SET EXERCISE: Can you copy the data below word for word, leaving out the pictures?

TASK DATA:
/---

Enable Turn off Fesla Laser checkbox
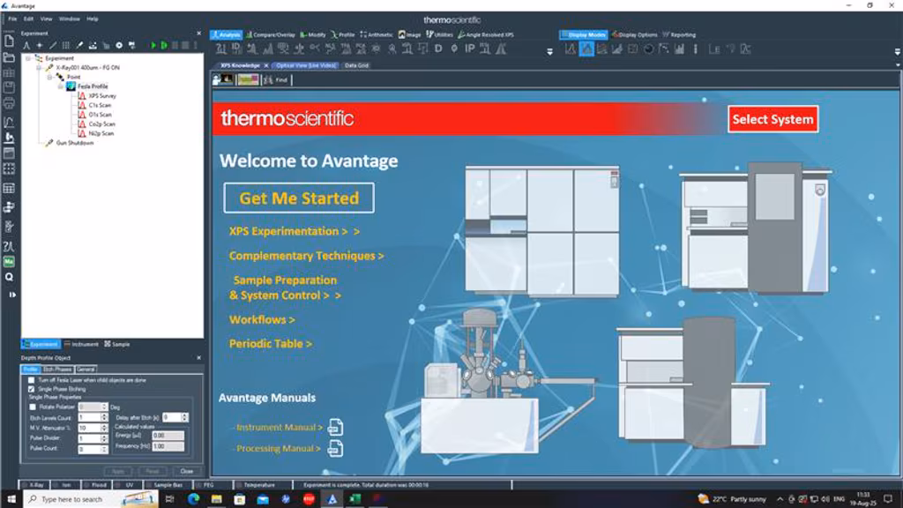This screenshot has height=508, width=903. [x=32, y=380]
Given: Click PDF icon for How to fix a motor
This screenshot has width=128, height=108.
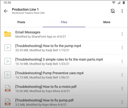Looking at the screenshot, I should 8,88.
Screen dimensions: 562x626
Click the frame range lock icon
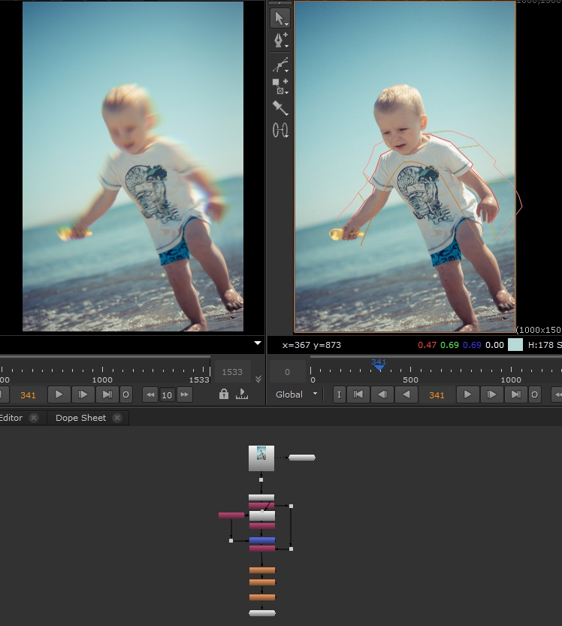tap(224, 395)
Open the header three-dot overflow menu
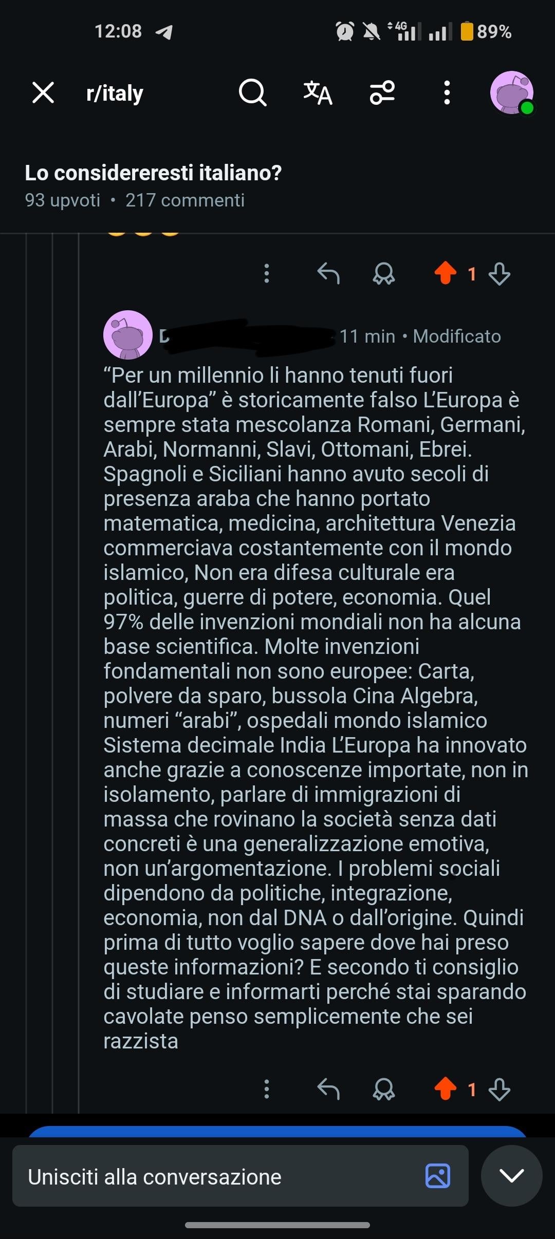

\---

FINISHED ANSWER:
Enable Turn off Fesla Laser checkbox
This screenshot has height=508, width=903. [x=32, y=380]
Given: Click PDF icon for How to fix a motor
This screenshot has width=128, height=108.
Looking at the screenshot, I should 8,88.
Screen dimensions: 562x626
Click the frame range lock icon
tap(224, 395)
Open the header three-dot overflow menu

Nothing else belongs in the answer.